** start Source document **

On Tue, Feb 08, 2011 at 09:40:38AM -0500, Andrew Dunstan wrote: > On 02/03/2011 01:20 PM, Andrew Dunstan wrote: > > > >Well, the question seems to be whether or not it's a reasonable > >price to pay. On the whole I'm inclined to think it is, especially > >when it can be avoided by updating your code, which will be a > >saving in fragility and complexity as well. > > do you till have concerns about this, or are you happy for us to > move ahead on it? [I'm not really paying close enough attention for you to put much weight on my opinions, but...] I can't see any major issues so I'm happy for you to move ahead. Thanks! Tim.
On Wed, Feb 9, 2011 at 08:24, Alexey Klyukin <alexk@commandprompt.com> wrote: > > What was actually broken in encode_array_literal support of composite types > (it converted perl hashes to the literal composite-type constants, expanding > nested arrays along the way) ? I think it would be a useful extension of the > existing encode_array_literal. Yeah, It does not work because it did not take into account the order of composite columns. It always put them alphabetically by column name. To do it properly we would need to pass in a typid or a column order or something. Ideally we could expose the new plperl_array_to_datum() to plperl functions in some manner. Here is a longer perhaps more concrete example: Imagine you have a composite type with two 'columns': => create type foo as (z int, a int); => create or replace function foo_pl(foo[]) returns foo[] as $$ my $arg = shift; $$ language plperl; => select foo_pl('{(1,2), (3,4)}'); In the above $arg looks something like (ignoring the PostgreSQL::InServer::ARRAY object) [{'a'=>2, 'z'=>1}, {'a'=>4, 'z'=>3}]. When we call encode_arary_literal() we need to put it back in to composite literal form which is basically (ignoring the array) ("column_z", "column_a"). However without type information we don't know the order of the columns, as the composite is represented as a hash we get kind of stuck. The hack I did sorted the hash keys alphabetically, which worked for the regression tests as they happened to have their composite columns sorted alphabetically. But would break for this example putting $arg->[0]{a} into z and $arg->[0]{z} into a.

** end Source document **

Rewrite the portion of the mailing list text that begins with "On Tue, Feb" and ends with "ahead. Thanks! Tim.", substituting "go ahead" for "move ahead".

** start Supplied material **

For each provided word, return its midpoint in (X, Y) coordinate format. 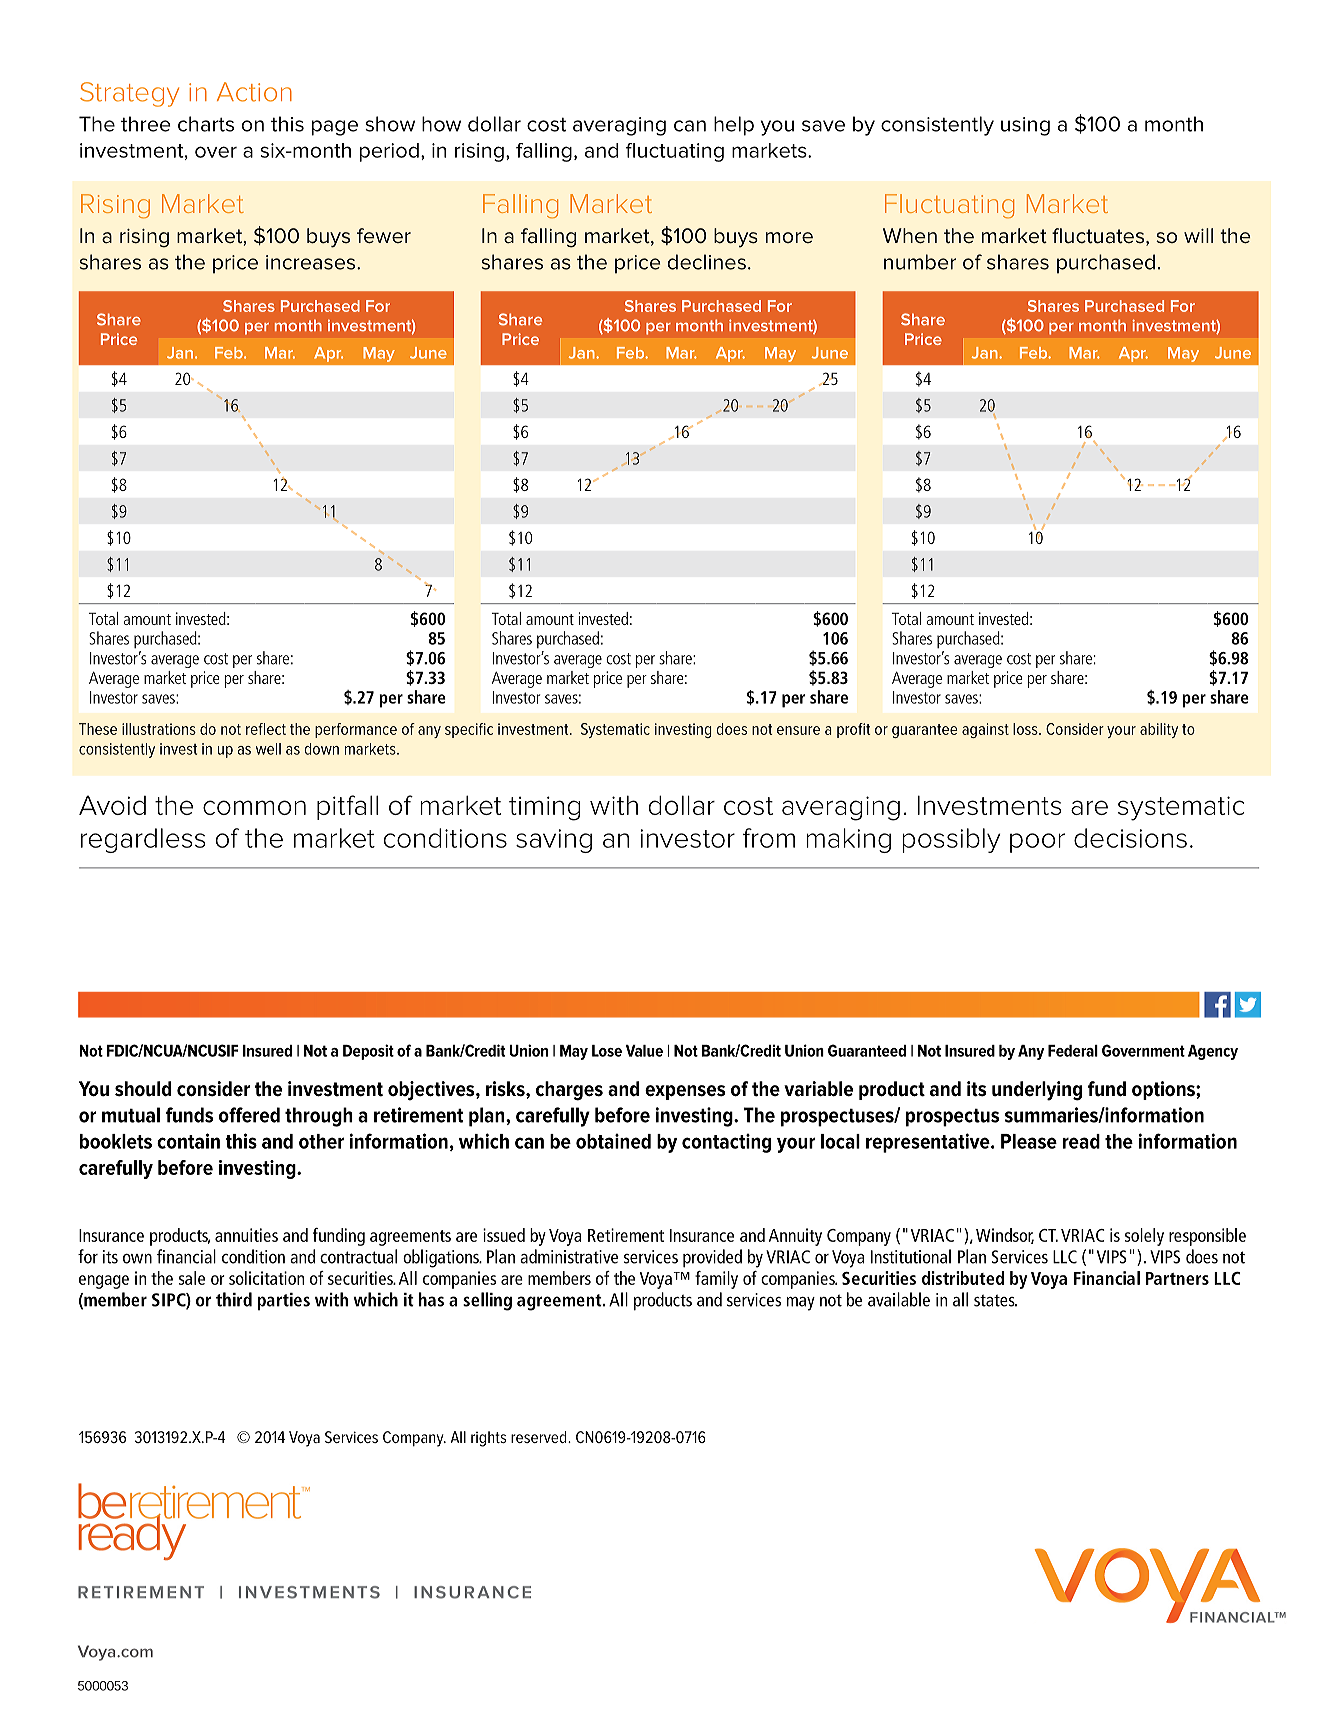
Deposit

** end Supplied material **

Solution:
On Tue, Feb 08, 2011 at 09:40:38AM -0500, Andrew Dunstan wrote: > On 02/03/2011 01:20 PM, Andrew Dunstan wrote: > > > >Well, the question seems to be whether or not it's a reasonable > >price to pay. On the whole I'm inclined to think it is, especially > >when it can be avoided by updating your code, which will be a > >saving in fragility and complexity as well. > > do you till have concerns about this, or are you happy for us to > go ahead on it? [I'm not really paying close enough attention for you to put much weight on my opinions, but...] I can't see any major issues so I'm happy for you to go ahead. Thanks! Tim.